At Lockheed, she also learned to fly and co-piloted a number of test flights. She was asked to join the WACs but declined.
She said she never had any conflicts about working on bombers.
"I never had any qualms about building the planes for the military because I figured the faster we got them out, the faster I'd get my husband home. That's what was in my mind. So, it didn't bother me at all."
* * *
Toward the end of the war, the dog breeding business picked up; by the end she had about 265 dogs and began looking for a bigger place. She and Jack were also looking to start a dairy, and their search for more land led them north to the Santa Clarita Valley.
"I remember everything this side (north) of Lyons was alfalfa," she said, "and everywhere we looked the Realtor would tell us the property belonged to Newhall Land & Farming. We drove for miles — it all belonged to Newhall Land."
They finally settled on a ranch situated on about 120 acres off of Templin Highway. She said it was the homestead of one of the Atwoods' (who owned Paradise Ranch) daughters. They moved there in 1890, and it was finally sold in 1940 to a movie stuntman by the name of Rocky Cameron. The Hydes bought the ranch in 1945, about the same time she was laid off by Lockheed.
They never started a dairy, but they moved the kennel there, brought up a few horses and raised cattle.

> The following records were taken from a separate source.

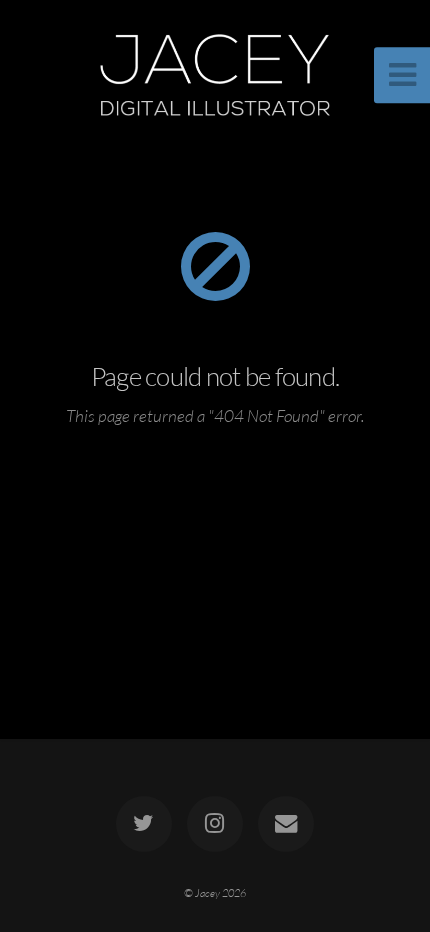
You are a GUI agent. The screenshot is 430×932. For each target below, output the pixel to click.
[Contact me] (286, 824)
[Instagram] (215, 824)
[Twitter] (144, 824)
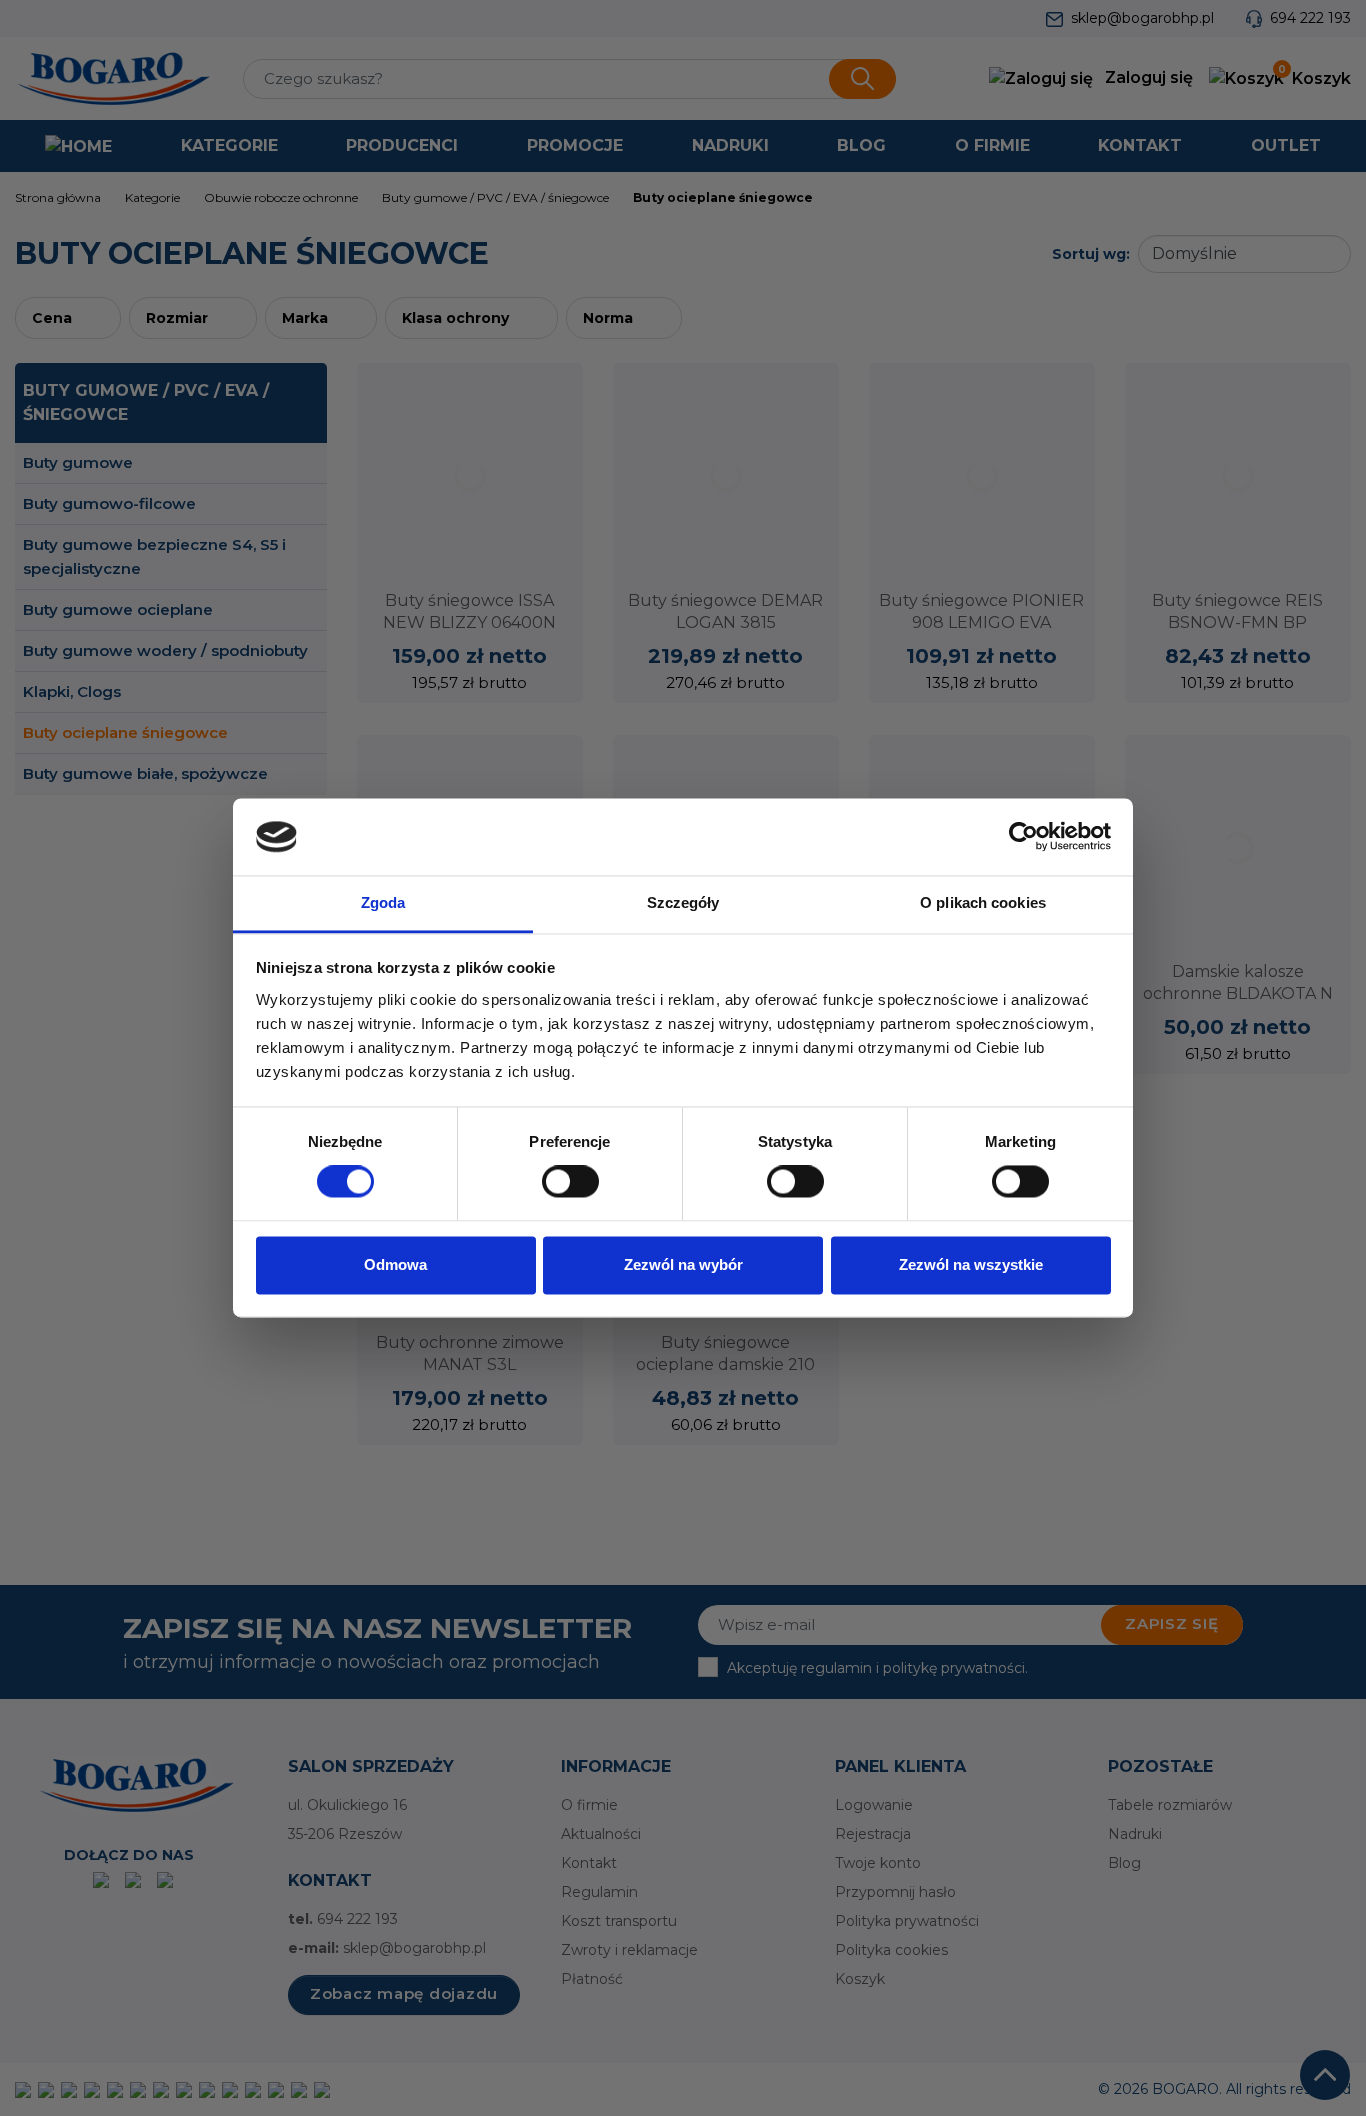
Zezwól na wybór (683, 1264)
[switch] (570, 1182)
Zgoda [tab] (383, 902)
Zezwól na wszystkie (971, 1264)
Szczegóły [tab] (683, 902)
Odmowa (395, 1264)
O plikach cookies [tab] (983, 902)
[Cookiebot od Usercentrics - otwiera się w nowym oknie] (1023, 837)
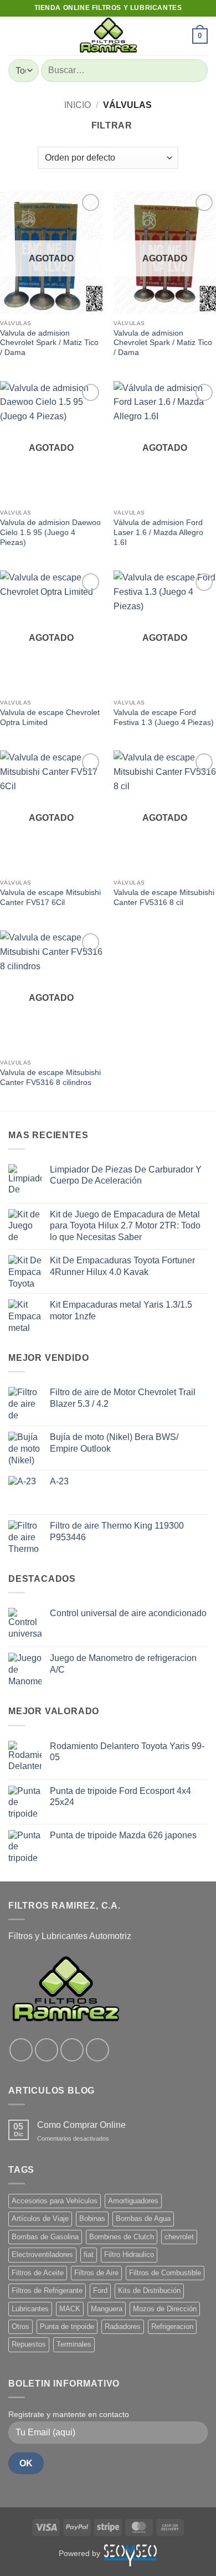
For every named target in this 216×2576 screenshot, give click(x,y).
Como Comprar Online (81, 2125)
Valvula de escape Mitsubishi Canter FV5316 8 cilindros (50, 1077)
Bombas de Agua (143, 2218)
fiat (89, 2254)
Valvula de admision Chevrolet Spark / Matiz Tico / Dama (49, 343)
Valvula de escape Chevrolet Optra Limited (50, 717)
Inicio (77, 105)
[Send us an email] (97, 2049)
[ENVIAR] (194, 70)
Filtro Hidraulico (129, 2254)
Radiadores (123, 2326)
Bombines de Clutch (121, 2237)
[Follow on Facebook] (21, 2049)
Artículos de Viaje (40, 2218)
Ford (100, 2290)
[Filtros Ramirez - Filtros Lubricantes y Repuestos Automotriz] (108, 36)
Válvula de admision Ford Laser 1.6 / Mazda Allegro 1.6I (158, 532)
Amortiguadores (133, 2201)
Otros (20, 2326)
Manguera (106, 2309)
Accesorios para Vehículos (54, 2201)
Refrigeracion (172, 2326)
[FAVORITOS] (178, 36)
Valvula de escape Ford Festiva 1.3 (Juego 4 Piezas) (164, 717)
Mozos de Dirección (165, 2309)
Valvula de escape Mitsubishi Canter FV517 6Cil (50, 897)
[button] (15, 35)
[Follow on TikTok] (72, 2049)
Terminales (73, 2344)
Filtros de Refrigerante (47, 2290)
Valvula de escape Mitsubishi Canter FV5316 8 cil (164, 897)
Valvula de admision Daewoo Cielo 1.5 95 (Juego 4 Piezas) (50, 532)
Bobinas (92, 2218)
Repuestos (29, 2344)
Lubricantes (30, 2309)
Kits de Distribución (149, 2290)
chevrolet (179, 2237)
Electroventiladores (42, 2254)
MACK (69, 2309)
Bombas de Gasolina (45, 2237)
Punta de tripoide (67, 2326)
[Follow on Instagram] (46, 2049)
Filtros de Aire (96, 2273)
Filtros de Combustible (165, 2273)
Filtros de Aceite (38, 2273)
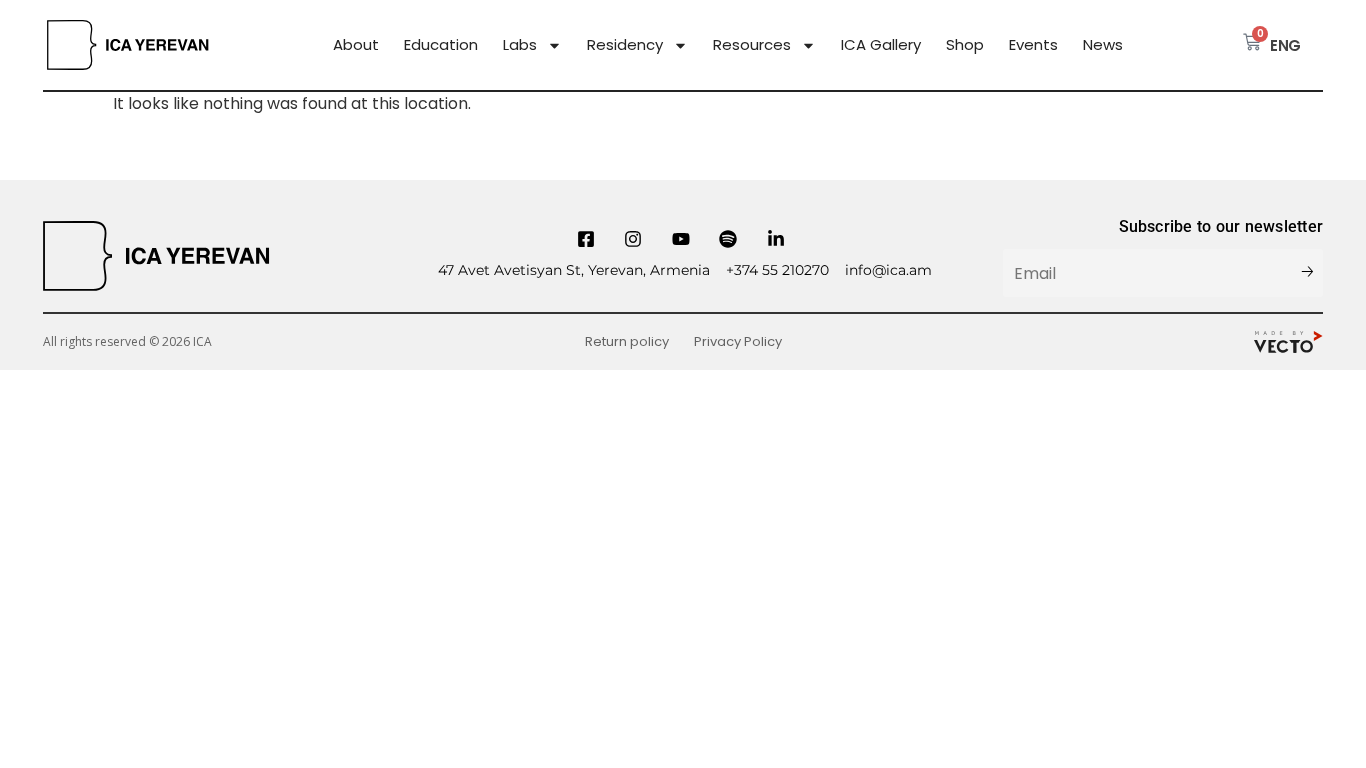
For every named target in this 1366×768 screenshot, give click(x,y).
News (1103, 45)
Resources (752, 45)
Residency (625, 45)
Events (1033, 45)
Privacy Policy (738, 341)
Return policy (627, 341)
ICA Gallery (881, 45)
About (356, 45)
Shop (965, 45)
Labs (520, 45)
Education (441, 45)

"Castaic in those days was a grocery store, a post office, two service stations and a garage. There were very few houses. As I recall, U.S. 99 just went right through town and right on up the hill.
"Newhall was a little burg. It was tiny. San Fernando Road, from the park to Lyons Avenue, is about all that was here. And if you look at it now, it really has changed. Saugus was the Saugus Cafe — that and the train station across the street. That was Saugus."
Katherine said she remembers seeing Newhall Land and Farming's "drawing board" of Valencia at a presentation at Hart High some 35 years ago. "I really had an insight as to what was going to be at that time. And they've been very faithful about doing exactly what they said they were going to do."
Her husband filed on a mining claim in Trona, near Ridgecrest. He was also hired as a geologist by Kerr-McGee's nearby plant. The money was so good, they bought a house there and commuted between their two homes. Katherine grew accustomed to living alone at the isolated ranch.
Her son James was born in 1956.
The many changes she has seen excite her, but many more just make her angry.
"I was thoroughly intrigued with the retrieval of the two satellites. I listened to the whole thing over the radio, and I thought that was just great. Now we can sneak out and snatch the Russian satellites," she said laughing. "They ought to hire me to figure out how we can do things.
"I guess the computer age was just starting then (when she worked at Lockheed). They were just barely beginning to use that technology. I don't think at the time they realized the potential."
On the advances in medicine, she said: "If you can maintain the quality of life, it's great. But come the time that you're a total basket case and you're only being kept alive on a support system, I think legally you should be able to say if you want to go or not.
"Economic changes probably bother me as much as any — this bit of the government going on deficit spending and doing nothing about correcting it." She said she would like to see every working person turn in a dollar to a volunteer agency each month to reduce the deficit.
"But I guess that's living in a Utopia."
This is the fourth biographical profile of The Signal's series of "Eyewitness To The 20th Century." The series continues Wednesday.